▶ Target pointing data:
§ §

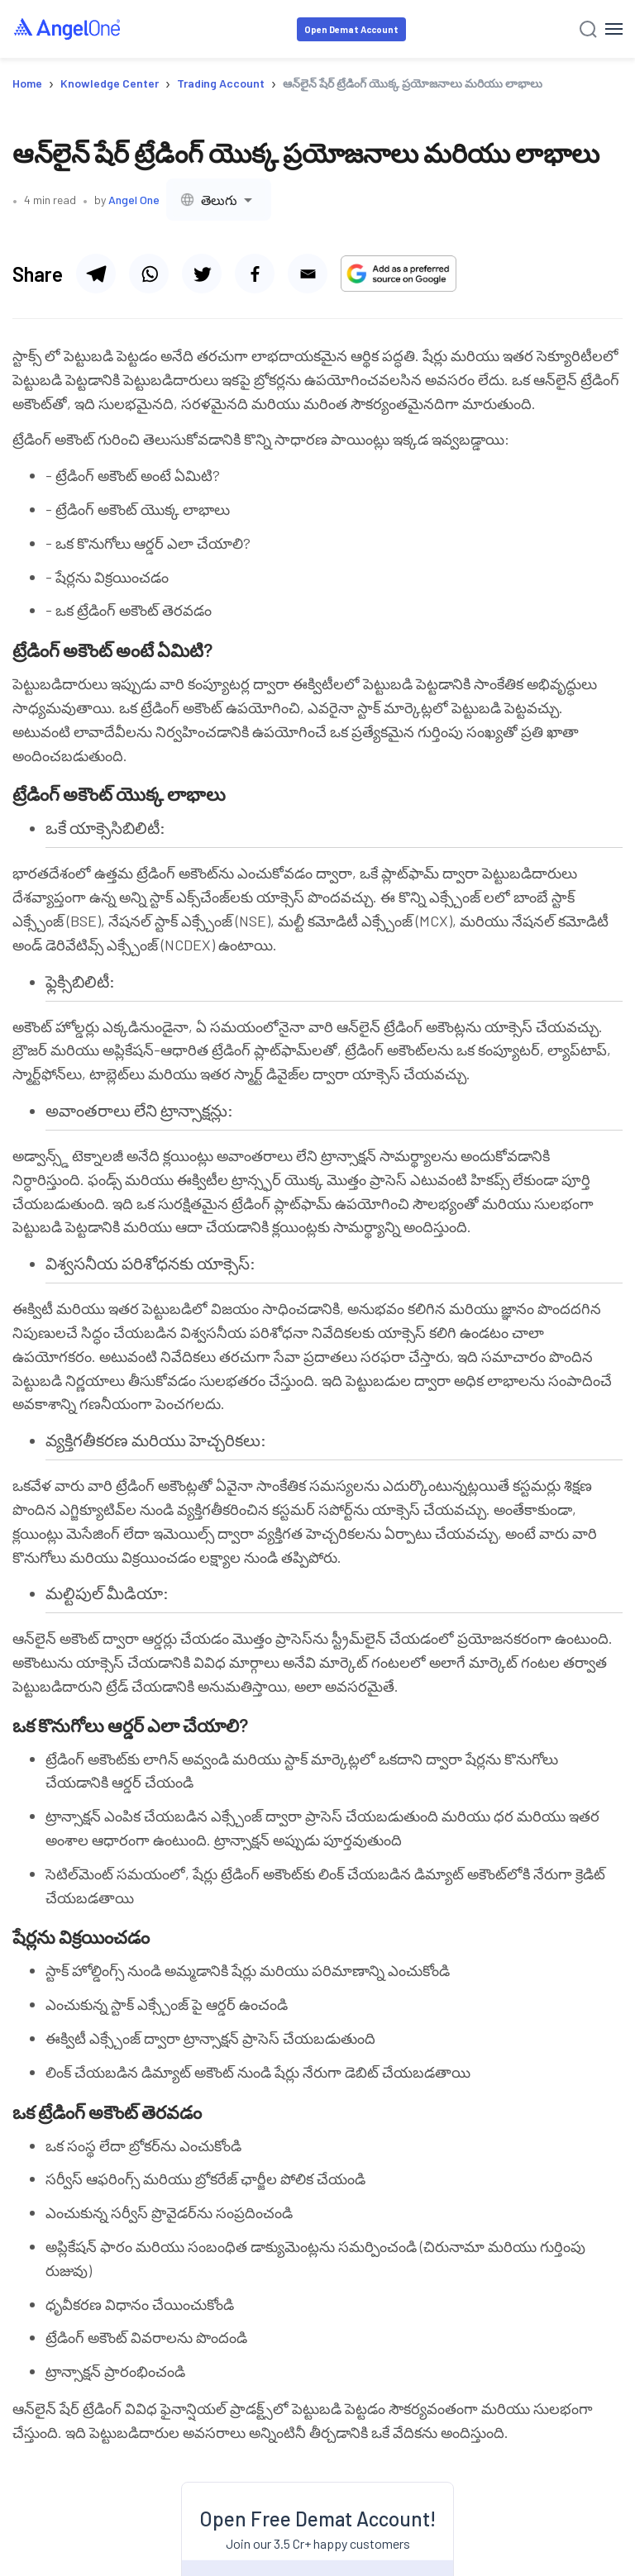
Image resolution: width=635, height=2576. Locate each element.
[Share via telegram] (96, 273)
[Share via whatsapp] (149, 273)
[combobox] (219, 199)
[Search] (588, 29)
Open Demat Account (351, 29)
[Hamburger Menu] (614, 29)
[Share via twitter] (202, 273)
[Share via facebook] (255, 273)
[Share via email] (307, 273)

§ §

▶ REQUIRED TASK: Count the lines in the records that contain the string "Share". Reply with the number alone.

▶ IN RESPONSE: 5